*ACTIVITY*.
Whatever appears in the listing must be reproduced exactly.

*THE DATA*.
----
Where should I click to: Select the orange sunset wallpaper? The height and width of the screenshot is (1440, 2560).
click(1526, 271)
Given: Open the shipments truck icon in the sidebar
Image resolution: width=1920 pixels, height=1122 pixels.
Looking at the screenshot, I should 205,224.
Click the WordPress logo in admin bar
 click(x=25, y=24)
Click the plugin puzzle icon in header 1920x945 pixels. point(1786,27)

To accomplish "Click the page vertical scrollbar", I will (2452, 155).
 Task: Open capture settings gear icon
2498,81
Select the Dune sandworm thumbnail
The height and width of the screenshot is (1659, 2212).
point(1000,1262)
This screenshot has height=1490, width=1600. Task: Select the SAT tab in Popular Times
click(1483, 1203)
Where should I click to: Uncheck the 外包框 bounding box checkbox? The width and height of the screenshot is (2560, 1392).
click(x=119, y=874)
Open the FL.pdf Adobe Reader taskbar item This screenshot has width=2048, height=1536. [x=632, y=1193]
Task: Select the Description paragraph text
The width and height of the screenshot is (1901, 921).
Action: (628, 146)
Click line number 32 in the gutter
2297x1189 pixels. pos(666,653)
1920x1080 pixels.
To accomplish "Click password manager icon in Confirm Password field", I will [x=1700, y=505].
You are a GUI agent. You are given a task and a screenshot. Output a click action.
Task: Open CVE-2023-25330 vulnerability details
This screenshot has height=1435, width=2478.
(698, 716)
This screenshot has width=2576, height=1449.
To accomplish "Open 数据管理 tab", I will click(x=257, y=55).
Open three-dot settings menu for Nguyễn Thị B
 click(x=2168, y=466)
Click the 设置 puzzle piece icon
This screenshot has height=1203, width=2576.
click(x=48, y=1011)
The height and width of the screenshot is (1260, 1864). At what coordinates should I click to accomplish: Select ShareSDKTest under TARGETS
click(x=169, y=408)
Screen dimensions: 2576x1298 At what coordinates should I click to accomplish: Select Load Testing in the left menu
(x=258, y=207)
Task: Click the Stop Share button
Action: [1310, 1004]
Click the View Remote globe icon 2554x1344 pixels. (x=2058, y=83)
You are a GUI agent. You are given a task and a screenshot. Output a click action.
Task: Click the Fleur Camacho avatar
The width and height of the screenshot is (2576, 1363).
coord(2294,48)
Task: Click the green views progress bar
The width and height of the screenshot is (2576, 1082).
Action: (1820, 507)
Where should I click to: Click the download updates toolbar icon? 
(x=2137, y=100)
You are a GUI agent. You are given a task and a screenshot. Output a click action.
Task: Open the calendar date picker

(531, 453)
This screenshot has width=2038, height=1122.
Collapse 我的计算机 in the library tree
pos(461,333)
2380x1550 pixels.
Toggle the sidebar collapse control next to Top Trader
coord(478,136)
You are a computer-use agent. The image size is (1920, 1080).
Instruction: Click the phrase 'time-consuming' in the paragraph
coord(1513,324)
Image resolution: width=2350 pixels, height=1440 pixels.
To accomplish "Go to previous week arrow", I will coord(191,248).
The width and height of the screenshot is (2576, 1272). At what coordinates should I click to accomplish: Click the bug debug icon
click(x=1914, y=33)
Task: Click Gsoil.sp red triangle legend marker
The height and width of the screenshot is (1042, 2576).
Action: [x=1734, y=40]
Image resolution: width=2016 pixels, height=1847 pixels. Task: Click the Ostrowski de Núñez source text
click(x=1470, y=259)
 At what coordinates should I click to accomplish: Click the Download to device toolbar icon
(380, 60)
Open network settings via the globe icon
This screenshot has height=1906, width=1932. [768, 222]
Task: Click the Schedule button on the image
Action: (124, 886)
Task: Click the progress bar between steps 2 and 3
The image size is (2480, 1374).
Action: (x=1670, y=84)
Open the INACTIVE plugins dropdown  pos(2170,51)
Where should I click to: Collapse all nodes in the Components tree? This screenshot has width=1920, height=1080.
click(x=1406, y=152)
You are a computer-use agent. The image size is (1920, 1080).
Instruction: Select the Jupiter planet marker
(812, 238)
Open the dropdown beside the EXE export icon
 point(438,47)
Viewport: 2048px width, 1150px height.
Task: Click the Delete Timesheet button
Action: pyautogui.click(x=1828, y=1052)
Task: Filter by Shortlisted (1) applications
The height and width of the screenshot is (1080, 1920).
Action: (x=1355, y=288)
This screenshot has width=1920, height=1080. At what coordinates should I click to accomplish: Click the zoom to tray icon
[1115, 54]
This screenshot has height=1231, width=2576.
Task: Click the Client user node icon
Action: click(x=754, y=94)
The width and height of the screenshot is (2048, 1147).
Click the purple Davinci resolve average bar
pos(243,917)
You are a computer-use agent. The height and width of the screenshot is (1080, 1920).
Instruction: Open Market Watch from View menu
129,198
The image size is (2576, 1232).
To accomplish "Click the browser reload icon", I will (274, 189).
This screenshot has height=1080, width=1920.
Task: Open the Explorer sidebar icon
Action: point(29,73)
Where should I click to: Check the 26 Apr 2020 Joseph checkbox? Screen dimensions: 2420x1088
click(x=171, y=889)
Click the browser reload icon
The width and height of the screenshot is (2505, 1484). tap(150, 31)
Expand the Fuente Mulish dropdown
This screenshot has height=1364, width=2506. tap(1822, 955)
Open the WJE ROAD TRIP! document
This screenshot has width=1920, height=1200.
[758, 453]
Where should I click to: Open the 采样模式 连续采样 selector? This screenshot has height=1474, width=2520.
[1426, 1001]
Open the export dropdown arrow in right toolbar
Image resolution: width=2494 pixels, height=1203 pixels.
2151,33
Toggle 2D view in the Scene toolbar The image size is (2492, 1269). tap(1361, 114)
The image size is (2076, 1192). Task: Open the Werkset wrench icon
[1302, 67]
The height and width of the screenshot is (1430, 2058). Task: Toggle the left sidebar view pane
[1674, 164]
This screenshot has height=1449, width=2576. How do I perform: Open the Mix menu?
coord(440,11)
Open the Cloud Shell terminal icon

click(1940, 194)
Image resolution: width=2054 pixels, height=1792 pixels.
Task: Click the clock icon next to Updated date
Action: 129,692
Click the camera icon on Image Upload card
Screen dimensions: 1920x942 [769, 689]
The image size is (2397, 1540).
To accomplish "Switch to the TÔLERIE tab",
----
*ANSWER TO THIS PROBLEM*.
Where should I click to: Select the orange sunset wallpaper? The height and width of the screenshot is (1440, 2560).
click(1526, 271)
Given: Open the shipments truck icon in the sidebar
Image resolution: width=1920 pixels, height=1122 pixels.
Looking at the screenshot, I should 205,224.
Click the WordPress logo in admin bar
 click(x=25, y=24)
Click the plugin puzzle icon in header 1920x945 pixels. point(1786,27)

To accomplish "Click the page vertical scrollbar", I will (2452, 155).
 Task: Open capture settings gear icon
2498,81
Select the Dune sandworm thumbnail
The height and width of the screenshot is (1659, 2212).
point(1000,1262)
This screenshot has height=1490, width=1600. Task: Select the SAT tab in Popular Times
click(1483, 1203)
Where should I click to: Uncheck the 外包框 bounding box checkbox? The width and height of the screenshot is (2560, 1392).
click(x=119, y=874)
Open the FL.pdf Adobe Reader taskbar item This screenshot has width=2048, height=1536. [x=632, y=1193]
Task: Select the Description paragraph text
The width and height of the screenshot is (1901, 921).
Action: (628, 146)
Click line number 32 in the gutter
2297x1189 pixels. pos(666,653)
1920x1080 pixels.
To accomplish "Click password manager icon in Confirm Password field", I will [x=1700, y=505].
You are a GUI agent. You are given a task and a screenshot. Output a click action.
Task: Open CVE-2023-25330 vulnerability details
This screenshot has height=1435, width=2478.
(698, 716)
This screenshot has width=2576, height=1449.
To accomplish "Open 数据管理 tab", I will click(x=257, y=55).
Open three-dot settings menu for Nguyễn Thị B
 click(x=2168, y=466)
Click the 设置 puzzle piece icon
This screenshot has height=1203, width=2576.
click(x=48, y=1011)
The height and width of the screenshot is (1260, 1864). At what coordinates should I click to accomplish: Select ShareSDKTest under TARGETS
click(x=169, y=408)
Screen dimensions: 2576x1298 At what coordinates should I click to accomplish: Select Load Testing in the left menu
(x=258, y=207)
Task: Click the Stop Share button
Action: [1310, 1004]
Click the View Remote globe icon 2554x1344 pixels. (x=2058, y=83)
You are a GUI agent. You are given a task and a screenshot. Output a click action.
Task: Click the Fleur Camacho avatar
The width and height of the screenshot is (2576, 1363).
coord(2294,48)
Task: Click the green views progress bar
The width and height of the screenshot is (2576, 1082).
Action: (1820, 507)
Where should I click to: Click the download updates toolbar icon? 
(x=2137, y=100)
You are a GUI agent. You are given a task and a screenshot. Output a click action.
Task: Open the calendar date picker

(531, 453)
This screenshot has width=2038, height=1122.
Collapse 我的计算机 in the library tree
pos(461,333)
2380x1550 pixels.
Toggle the sidebar collapse control next to Top Trader
coord(478,136)
You are a computer-use agent. The image size is (1920, 1080).
Instruction: Click the phrase 'time-consuming' in the paragraph
coord(1513,324)
Image resolution: width=2350 pixels, height=1440 pixels.
To accomplish "Go to previous week arrow", I will coord(191,248).
The width and height of the screenshot is (2576, 1272). At what coordinates should I click to accomplish: Click the bug debug icon
click(x=1914, y=33)
Task: Click Gsoil.sp red triangle legend marker
The height and width of the screenshot is (1042, 2576).
Action: [x=1734, y=40]
Image resolution: width=2016 pixels, height=1847 pixels. Task: Click the Ostrowski de Núñez source text
click(x=1470, y=259)
 At what coordinates should I click to accomplish: Click the Download to device toolbar icon
(380, 60)
Open network settings via the globe icon
This screenshot has height=1906, width=1932. [768, 222]
Task: Click the Schedule button on the image
Action: (124, 886)
Task: Click the progress bar between steps 2 and 3
The image size is (2480, 1374).
Action: (x=1670, y=84)
Open the INACTIVE plugins dropdown  pos(2170,51)
Where should I click to: Collapse all nodes in the Components tree? This screenshot has width=1920, height=1080.
click(x=1406, y=152)
You are a computer-use agent. The image size is (1920, 1080).
Instruction: Select the Jupiter planet marker
(812, 238)
Open the dropdown beside the EXE export icon
 point(438,47)
Viewport: 2048px width, 1150px height.
Task: Click the Delete Timesheet button
Action: pyautogui.click(x=1828, y=1052)
Task: Filter by Shortlisted (1) applications
The height and width of the screenshot is (1080, 1920).
Action: (x=1355, y=288)
This screenshot has width=1920, height=1080. At what coordinates should I click to accomplish: Click the zoom to tray icon
[1115, 54]
This screenshot has height=1231, width=2576.
Task: Click the Client user node icon
Action: click(x=754, y=94)
The width and height of the screenshot is (2048, 1147).
Click the purple Davinci resolve average bar
pos(243,917)
You are a computer-use agent. The height and width of the screenshot is (1080, 1920).
Instruction: Open Market Watch from View menu
129,198
The image size is (2576, 1232).
To accomplish "Click the browser reload icon", I will (274, 189).
This screenshot has height=1080, width=1920.
Task: Open the Explorer sidebar icon
Action: point(29,73)
Where should I click to: Check the 26 Apr 2020 Joseph checkbox? Screen dimensions: 2420x1088
click(x=171, y=889)
Click the browser reload icon
The width and height of the screenshot is (2505, 1484). tap(150, 31)
Expand the Fuente Mulish dropdown
This screenshot has height=1364, width=2506. tap(1822, 955)
Open the WJE ROAD TRIP! document
This screenshot has width=1920, height=1200.
[758, 453]
Where should I click to: Open the 采样模式 连续采样 selector? This screenshot has height=1474, width=2520.
[1426, 1001]
Open the export dropdown arrow in right toolbar
Image resolution: width=2494 pixels, height=1203 pixels.
2151,33
Toggle 2D view in the Scene toolbar The image size is (2492, 1269). tap(1361, 114)
The image size is (2076, 1192). Task: Open the Werkset wrench icon
[1302, 67]
The height and width of the screenshot is (1430, 2058). Task: Toggle the left sidebar view pane
[1674, 164]
This screenshot has height=1449, width=2576. How do I perform: Open the Mix menu?
coord(440,11)
Open the Cloud Shell terminal icon

click(1940, 194)
Image resolution: width=2054 pixels, height=1792 pixels.
Task: Click the clock icon next to Updated date
Action: 129,692
Click the camera icon on Image Upload card
Screen dimensions: 1920x942 [769, 689]
The image size is (2397, 1540).
To accomplish "Switch to the TÔLERIE tab",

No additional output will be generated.